While financial institutions still maintain the preconceived notion of cryptocurrency as a threat to their existence, the mass adoption of cryptocurrency and blockchain technology can no longer be ignored. With 2019 witnessing a surge in token offerings and the participation of a large number of non-financial players, some banking organizations have started to provide crypto/blockchain-based services as a primary differentiator.
In a recent development, the Polish banking giant Alior announced a new service offering aimed at allowing customers to maintain and tally immutable official records. According to the report, the banking company took the bold step of leveraging a public Ethereum blockchain for document authentication, which contradicts the traditional bank’s notion of maintaining private ledgers.

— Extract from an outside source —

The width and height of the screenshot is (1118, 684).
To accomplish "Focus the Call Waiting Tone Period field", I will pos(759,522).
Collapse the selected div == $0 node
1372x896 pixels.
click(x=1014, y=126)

Alior’s Blockchain Strategy Lead, Tomasz Sienicki, commented,
“Our mission is to be disruptive, so we want to provide innovative solutions, and we want other banks to follow us as well. We welcome if somebody copied our solution. We are showing that it’s possible to use public blockchain even if some people think it’s impossible.”
While the main driver for making the decision can be linked backed to the Polish regulation that requires banks to provide customers a durable access to documents, Alior representatives confirmed that the blockchain-based system maintains compliance with existing federal regulations. Further, Sienicki said,
“Everybody can copy this code and use it for his or her purposes. We encourage people to do so.”
While Alior’s initiative is a reflection of the massive role of blockchain in the future of finance, several other financial giants including JP Morgan have invested in crypto-related products to enable real-time payments between institutional clients. Alior is the first banking institution to have developed a network technology that can be joined by other companies, making the experience more transparent.